### READING PASSAGE ###
Scotland's Economy

Uber, get your act together or get off our streets

A few days ago rushing between meetings one of my colleagues ordered a cab.  When we got to Queen Street Station I offered to pay and was told there was no need, it was on his uber account.  I had inadvertently broken my two year personal boycott of Uber.  At first I was surprised that other people didn’t dislike the organisation as much as I did, and then I was angry at myself for not telling more people why I don’t use Uber.

 

I have talked a few times about the Uber economy and the dangers of growing dominance in self-employed, low-wage transportation services, but my dislike of Uber goes deeper than that.  On the train back from Edinburgh that day I opened my news app to read that Uber had lost it’s licence to operate in London (pending appeal) as Transport for London had decided they were not a “fit and proper company”. If I was surprised, it was that Transport for London were willing to act.

 

First of all let me say that every Uber driver I have met has been nice and professional and most of their cars clean and comfortable.  I am not having a go at the drivers – they are just trying to make a living.  The app is clever; seeing the approaching cab on a virtual map as it drives towards you fits right in with our mobile device addicted society, and getting an idea of the price upfront means you don’t get that ripped off feeling at the end of the ride. Maybe that’s why 500k Londoners have signed a petition for Uber to keep it’s licence.

 

However, there is a lot more to operating a cab firm than a clever app, and this is where Uber have fallen short. I tried Uber out and liked it a lot, until one short ride away from my home I booked three Ubers.  They all accepted and one-by-one after watching them approach on the app, they cancelled the booking. I called a local minicab and the driver turned out to be ex-Uber, and he explained that the drivers are self-employed and they can cancel the booking if they get a better offer. Now that’s not official practice, and Uber makes it clear that their drivers cant take bookings from other firms, but it left me questioning who Uber were and what their end goal is.
###
WHAT IS NEEDED >> Print the full opinion piece on Uber above, word for word.
### SUPPLIED INFORMATION ###
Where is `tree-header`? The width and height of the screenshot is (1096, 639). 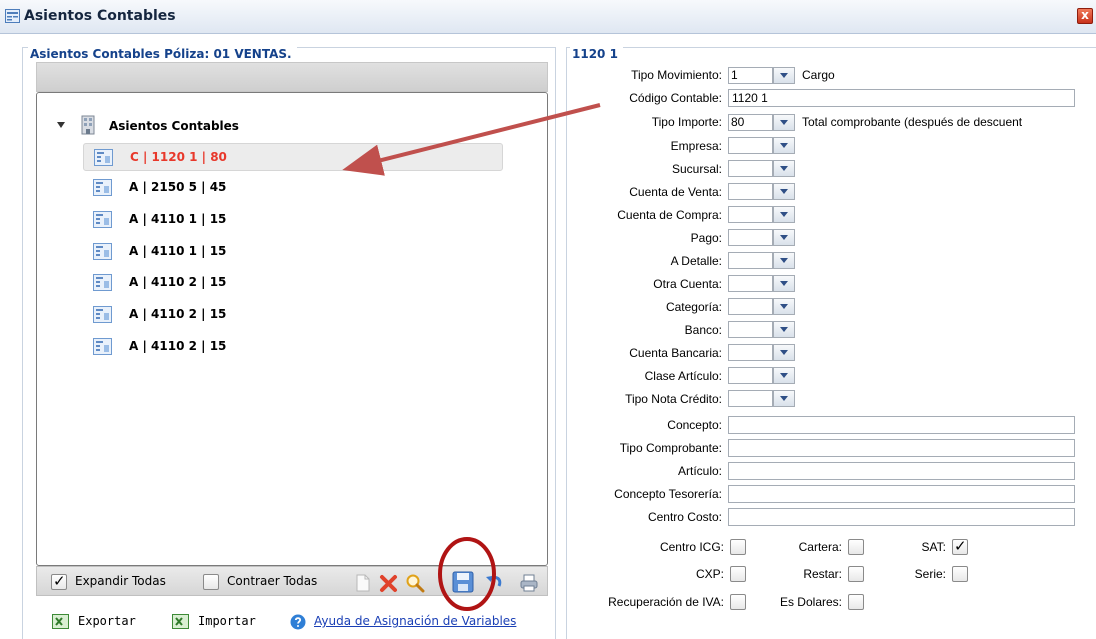 tree-header is located at coordinates (292, 77).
###
TASK RESPONSE >>
Scotland's Economy

Uber, get your act together or get off our streets

A few days ago rushing between meetings one of my colleagues ordered a cab.  When we got to Queen Street Station I offered to pay and was told there was no need, it was on his uber account.  I had inadvertently broken my two year personal boycott of Uber.  At first I was surprised that other people didn’t dislike the organisation as much as I did, and then I was angry at myself for not telling more people why I don’t use Uber.

 

I have talked a few times about the Uber economy and the dangers of growing dominance in self-employed, low-wage transportation services, but my dislike of Uber goes deeper than that.  On the train back from Edinburgh that day I opened my news app to read that Uber had lost it’s licence to operate in London (pending appeal) as Transport for London had decided they were not a “fit and proper company”. If I was surprised, it was that Transport for London were willing to act.

 

First of all let me say that every Uber driver I have met has been nice and professional and most of their cars clean and comfortable.  I am not having a go at the drivers – they are just trying to make a living.  The app is clever; seeing the approaching cab on a virtual map as it drives towards you fits right in with our mobile device addicted society, and getting an idea of the price upfront means you don’t get that ripped off feeling at the end of the ride. Maybe that’s why 500k Londoners have signed a petition for Uber to keep it’s licence.

 

However, there is a lot more to operating a cab firm than a clever app, and this is where Uber have fallen short. I tried Uber out and liked it a lot, until one short ride away from my home I booked three Ubers.  They all accepted and one-by-one after watching them approach on the app, they cancelled the booking. I called a local minicab and the driver turned out to be ex-Uber, and he explained that the drivers are self-employed and they can cancel the booking if they get a better offer. Now that’s not official practice, and Uber makes it clear that their drivers cant take bookings from other firms, but it left me questioning who Uber were and what their end goal is.